▶ _Do this_
Can you convert the records from the line with "The image size is (2535, 1449)." up to and including the line with "tap(1511, 248)" into a two-column CSV with the headers "ask" and "result"? Give one row per record, put each field in quotes, and replace line breaks with spaces.

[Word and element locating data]
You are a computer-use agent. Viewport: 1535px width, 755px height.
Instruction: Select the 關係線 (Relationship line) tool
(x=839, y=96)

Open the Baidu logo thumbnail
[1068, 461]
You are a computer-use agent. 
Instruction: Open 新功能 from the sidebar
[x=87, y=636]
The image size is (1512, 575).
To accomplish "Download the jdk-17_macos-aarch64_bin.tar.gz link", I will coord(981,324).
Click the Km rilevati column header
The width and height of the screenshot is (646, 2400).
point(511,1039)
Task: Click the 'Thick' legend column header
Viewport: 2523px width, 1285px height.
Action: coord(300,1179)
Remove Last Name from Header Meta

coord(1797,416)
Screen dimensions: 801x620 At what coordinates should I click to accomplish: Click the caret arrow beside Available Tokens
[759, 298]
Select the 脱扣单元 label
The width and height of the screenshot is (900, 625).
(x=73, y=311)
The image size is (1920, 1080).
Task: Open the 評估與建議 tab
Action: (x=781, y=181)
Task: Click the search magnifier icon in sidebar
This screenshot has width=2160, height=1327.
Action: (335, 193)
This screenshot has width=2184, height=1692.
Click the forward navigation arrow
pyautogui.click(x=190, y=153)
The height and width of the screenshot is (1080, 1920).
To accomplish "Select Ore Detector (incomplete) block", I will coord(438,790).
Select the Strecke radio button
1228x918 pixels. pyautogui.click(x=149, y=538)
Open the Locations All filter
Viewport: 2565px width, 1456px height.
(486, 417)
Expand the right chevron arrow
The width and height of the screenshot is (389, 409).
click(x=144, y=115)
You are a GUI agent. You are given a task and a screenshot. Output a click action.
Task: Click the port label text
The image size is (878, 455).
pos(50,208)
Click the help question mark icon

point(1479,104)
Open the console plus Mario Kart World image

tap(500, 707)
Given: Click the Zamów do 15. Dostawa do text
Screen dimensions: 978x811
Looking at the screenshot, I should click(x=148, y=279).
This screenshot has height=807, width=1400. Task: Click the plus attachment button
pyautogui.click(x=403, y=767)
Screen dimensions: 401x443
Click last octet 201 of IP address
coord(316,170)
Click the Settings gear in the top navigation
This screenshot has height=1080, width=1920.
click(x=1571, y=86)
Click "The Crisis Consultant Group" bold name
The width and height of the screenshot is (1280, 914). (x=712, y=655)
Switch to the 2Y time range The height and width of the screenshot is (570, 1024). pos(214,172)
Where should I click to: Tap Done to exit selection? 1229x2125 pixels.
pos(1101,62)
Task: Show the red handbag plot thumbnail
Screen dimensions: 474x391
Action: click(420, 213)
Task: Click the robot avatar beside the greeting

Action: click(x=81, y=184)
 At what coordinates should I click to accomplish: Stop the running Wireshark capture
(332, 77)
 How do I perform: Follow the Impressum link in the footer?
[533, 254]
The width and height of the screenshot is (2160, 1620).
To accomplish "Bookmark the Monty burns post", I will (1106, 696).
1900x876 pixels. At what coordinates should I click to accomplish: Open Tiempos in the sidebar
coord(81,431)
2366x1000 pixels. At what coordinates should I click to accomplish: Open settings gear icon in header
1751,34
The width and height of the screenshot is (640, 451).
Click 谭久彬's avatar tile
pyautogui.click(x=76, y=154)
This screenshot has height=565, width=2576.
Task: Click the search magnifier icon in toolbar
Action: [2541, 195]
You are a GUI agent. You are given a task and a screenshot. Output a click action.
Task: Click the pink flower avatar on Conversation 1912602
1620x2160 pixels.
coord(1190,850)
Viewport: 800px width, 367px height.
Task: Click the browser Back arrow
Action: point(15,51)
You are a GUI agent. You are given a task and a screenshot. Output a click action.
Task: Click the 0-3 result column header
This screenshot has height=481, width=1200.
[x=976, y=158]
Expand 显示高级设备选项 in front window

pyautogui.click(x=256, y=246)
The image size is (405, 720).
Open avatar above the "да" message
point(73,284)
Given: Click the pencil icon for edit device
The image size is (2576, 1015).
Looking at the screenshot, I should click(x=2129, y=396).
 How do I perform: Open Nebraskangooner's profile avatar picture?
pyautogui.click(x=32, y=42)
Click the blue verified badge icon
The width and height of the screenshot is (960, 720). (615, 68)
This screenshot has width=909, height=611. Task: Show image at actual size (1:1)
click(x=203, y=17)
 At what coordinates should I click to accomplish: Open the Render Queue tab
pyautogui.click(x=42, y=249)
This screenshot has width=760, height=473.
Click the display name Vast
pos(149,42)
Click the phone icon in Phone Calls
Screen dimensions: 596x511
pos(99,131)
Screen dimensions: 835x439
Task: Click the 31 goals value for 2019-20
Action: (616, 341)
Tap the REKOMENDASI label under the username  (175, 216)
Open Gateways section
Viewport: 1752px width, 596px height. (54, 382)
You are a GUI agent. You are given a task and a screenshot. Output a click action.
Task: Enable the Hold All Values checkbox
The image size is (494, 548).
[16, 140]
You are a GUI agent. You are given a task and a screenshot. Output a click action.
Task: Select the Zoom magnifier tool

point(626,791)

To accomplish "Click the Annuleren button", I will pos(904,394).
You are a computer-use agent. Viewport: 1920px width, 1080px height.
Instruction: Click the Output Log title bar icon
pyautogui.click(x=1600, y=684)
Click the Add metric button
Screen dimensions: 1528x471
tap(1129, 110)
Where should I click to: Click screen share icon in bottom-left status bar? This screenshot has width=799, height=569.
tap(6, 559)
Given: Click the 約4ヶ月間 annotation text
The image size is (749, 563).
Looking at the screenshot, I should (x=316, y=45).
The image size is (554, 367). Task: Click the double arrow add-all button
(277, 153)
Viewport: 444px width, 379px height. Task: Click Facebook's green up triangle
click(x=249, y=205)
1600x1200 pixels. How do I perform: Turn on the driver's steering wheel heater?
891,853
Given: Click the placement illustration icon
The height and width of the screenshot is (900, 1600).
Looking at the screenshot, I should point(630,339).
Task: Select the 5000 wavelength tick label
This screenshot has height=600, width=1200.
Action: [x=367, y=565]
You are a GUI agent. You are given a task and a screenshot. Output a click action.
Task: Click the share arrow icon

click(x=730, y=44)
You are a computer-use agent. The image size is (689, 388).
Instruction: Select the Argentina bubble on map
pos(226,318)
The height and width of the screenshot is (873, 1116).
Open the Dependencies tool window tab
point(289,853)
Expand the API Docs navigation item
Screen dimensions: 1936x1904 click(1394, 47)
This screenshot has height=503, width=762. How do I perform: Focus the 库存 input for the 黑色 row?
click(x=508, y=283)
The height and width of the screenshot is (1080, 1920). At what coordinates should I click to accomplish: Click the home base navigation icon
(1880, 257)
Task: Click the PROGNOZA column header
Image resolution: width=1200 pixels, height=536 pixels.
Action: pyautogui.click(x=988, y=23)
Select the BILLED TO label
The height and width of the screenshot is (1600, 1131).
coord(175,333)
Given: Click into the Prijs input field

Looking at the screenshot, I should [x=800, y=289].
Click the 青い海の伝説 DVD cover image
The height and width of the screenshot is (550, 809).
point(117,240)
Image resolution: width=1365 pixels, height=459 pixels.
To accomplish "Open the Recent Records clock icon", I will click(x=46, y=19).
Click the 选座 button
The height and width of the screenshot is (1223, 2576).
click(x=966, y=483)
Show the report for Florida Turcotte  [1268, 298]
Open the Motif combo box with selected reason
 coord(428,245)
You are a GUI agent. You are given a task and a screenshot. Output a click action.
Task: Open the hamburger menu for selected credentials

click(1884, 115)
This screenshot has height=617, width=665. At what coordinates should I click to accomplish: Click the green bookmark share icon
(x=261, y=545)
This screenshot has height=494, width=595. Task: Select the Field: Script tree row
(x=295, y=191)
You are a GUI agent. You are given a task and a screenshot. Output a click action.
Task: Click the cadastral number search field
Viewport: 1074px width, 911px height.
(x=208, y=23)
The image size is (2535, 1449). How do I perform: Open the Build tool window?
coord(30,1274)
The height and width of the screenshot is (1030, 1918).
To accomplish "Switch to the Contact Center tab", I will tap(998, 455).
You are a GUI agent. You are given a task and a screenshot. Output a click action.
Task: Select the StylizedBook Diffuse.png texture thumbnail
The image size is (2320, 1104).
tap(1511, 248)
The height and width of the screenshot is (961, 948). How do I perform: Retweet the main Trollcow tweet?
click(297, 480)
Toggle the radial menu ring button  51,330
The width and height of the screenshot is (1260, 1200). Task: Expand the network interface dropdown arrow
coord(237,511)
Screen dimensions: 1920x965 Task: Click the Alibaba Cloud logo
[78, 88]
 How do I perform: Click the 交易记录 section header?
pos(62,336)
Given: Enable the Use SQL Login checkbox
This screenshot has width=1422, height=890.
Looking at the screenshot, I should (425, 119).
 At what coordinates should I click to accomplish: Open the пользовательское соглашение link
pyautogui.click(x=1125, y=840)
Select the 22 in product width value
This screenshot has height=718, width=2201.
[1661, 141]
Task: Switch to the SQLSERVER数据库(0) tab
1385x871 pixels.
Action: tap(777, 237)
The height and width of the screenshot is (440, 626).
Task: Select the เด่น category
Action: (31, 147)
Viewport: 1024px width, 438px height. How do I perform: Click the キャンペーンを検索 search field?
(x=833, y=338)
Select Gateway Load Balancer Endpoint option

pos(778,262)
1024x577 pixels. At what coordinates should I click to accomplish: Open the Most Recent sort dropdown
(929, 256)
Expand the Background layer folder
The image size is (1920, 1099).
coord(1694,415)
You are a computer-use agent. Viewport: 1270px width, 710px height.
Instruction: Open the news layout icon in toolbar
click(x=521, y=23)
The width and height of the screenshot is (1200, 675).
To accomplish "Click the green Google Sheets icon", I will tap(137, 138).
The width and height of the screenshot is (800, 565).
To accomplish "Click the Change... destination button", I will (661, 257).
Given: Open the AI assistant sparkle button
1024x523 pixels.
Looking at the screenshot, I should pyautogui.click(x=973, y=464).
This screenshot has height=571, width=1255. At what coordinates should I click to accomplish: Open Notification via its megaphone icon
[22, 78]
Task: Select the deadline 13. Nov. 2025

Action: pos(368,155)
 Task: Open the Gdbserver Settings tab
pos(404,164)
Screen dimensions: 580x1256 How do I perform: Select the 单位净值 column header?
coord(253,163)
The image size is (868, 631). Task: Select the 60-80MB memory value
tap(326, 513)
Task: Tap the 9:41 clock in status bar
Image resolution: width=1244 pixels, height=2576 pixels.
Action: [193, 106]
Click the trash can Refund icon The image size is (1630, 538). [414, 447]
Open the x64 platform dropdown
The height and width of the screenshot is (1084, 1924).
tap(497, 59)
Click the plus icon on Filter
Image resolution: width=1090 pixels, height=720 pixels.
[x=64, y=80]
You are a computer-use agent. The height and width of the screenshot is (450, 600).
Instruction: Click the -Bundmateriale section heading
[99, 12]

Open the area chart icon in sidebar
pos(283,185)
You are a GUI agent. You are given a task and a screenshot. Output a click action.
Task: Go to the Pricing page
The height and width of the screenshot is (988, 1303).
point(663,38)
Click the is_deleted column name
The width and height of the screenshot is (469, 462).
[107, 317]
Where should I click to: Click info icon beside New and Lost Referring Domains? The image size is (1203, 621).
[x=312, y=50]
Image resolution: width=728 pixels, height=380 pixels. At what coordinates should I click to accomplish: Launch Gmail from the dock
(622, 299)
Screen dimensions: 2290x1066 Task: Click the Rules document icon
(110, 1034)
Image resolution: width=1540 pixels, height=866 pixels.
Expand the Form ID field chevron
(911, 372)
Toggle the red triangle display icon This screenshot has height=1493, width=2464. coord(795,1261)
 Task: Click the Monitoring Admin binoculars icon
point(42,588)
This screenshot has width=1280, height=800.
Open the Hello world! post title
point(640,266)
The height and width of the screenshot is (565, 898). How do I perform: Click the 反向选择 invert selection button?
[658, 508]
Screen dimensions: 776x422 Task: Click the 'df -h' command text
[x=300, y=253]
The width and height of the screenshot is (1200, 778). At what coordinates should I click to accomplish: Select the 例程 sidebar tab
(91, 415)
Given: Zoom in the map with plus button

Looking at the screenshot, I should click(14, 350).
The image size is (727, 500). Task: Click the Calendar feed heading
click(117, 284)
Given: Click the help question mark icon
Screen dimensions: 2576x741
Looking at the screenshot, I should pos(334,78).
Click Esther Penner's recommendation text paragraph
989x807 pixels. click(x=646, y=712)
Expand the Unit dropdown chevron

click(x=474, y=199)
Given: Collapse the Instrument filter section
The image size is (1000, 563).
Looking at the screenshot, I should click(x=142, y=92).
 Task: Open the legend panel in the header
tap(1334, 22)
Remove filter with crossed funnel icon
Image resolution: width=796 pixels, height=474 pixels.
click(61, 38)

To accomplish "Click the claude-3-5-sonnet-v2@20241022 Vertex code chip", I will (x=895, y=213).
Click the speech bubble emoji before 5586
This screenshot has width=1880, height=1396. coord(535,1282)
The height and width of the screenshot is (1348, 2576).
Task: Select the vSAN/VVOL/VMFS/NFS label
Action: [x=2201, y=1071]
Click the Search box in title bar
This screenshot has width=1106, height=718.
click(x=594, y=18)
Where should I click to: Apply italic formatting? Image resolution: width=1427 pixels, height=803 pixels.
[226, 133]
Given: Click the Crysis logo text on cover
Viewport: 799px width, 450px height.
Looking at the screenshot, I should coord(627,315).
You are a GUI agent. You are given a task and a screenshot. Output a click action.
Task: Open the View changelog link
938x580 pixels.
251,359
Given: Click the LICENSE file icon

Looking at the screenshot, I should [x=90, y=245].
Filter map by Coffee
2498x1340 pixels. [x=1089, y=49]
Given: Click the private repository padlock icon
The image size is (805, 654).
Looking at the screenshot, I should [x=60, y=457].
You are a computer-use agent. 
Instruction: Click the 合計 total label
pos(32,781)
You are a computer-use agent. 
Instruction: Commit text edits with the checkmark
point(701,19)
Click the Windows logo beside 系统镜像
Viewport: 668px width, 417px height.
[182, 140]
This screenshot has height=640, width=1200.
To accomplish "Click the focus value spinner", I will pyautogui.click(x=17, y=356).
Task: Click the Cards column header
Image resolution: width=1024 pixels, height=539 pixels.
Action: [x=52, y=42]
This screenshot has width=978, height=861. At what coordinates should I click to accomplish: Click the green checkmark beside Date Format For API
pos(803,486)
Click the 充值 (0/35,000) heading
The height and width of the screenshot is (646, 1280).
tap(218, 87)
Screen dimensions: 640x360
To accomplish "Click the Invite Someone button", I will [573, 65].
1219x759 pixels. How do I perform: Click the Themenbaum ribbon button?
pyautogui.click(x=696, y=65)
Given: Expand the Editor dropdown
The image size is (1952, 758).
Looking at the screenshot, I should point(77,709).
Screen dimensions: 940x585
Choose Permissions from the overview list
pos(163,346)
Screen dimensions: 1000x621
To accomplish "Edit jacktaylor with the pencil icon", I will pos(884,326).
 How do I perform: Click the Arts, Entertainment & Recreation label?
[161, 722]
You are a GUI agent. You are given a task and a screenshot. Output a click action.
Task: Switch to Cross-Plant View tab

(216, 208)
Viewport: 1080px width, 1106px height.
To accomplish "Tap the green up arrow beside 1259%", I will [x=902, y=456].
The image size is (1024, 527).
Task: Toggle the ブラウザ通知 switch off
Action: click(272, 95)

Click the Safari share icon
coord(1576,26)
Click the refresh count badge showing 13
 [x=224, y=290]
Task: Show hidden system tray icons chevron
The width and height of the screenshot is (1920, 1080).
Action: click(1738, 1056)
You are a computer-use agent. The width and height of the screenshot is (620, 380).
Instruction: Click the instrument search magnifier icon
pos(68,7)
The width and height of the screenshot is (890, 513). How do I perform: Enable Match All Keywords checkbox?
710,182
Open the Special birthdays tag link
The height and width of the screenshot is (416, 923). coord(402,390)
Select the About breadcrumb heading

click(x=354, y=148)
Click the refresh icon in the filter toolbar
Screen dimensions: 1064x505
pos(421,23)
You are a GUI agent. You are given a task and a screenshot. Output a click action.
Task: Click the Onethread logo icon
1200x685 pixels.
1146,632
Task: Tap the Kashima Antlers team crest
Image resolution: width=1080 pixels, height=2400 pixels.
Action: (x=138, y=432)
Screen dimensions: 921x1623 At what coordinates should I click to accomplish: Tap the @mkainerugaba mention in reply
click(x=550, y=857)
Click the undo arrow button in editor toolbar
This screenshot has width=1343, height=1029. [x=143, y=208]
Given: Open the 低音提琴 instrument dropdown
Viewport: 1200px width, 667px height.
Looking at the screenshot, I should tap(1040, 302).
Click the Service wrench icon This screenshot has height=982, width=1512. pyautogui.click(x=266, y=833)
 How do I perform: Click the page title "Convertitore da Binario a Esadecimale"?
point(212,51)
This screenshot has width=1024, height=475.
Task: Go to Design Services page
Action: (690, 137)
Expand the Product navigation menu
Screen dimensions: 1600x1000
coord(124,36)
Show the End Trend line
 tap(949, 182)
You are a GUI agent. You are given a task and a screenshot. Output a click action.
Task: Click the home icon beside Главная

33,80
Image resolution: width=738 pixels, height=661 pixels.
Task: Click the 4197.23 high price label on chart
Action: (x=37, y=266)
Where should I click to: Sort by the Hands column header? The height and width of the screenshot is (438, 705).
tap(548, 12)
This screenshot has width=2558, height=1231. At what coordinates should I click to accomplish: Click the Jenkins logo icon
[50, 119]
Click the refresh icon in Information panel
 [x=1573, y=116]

▶ _Final answer_
ask,result
"The image size is (2535, 1449). How do I perform: Open the Build tool window?","coord(30,1274)"
"The height and width of the screenshot is (1030, 1918). To accomplish ""Switch to the Contact Center tab"",","I will tap(998, 455)."
"You are a GUI agent. You are given a task and a screenshot. Output a click action. Task: Select the StylizedBook Diffuse.png texture thumbnail The image size is (2320, 1104).","tap(1511, 248)"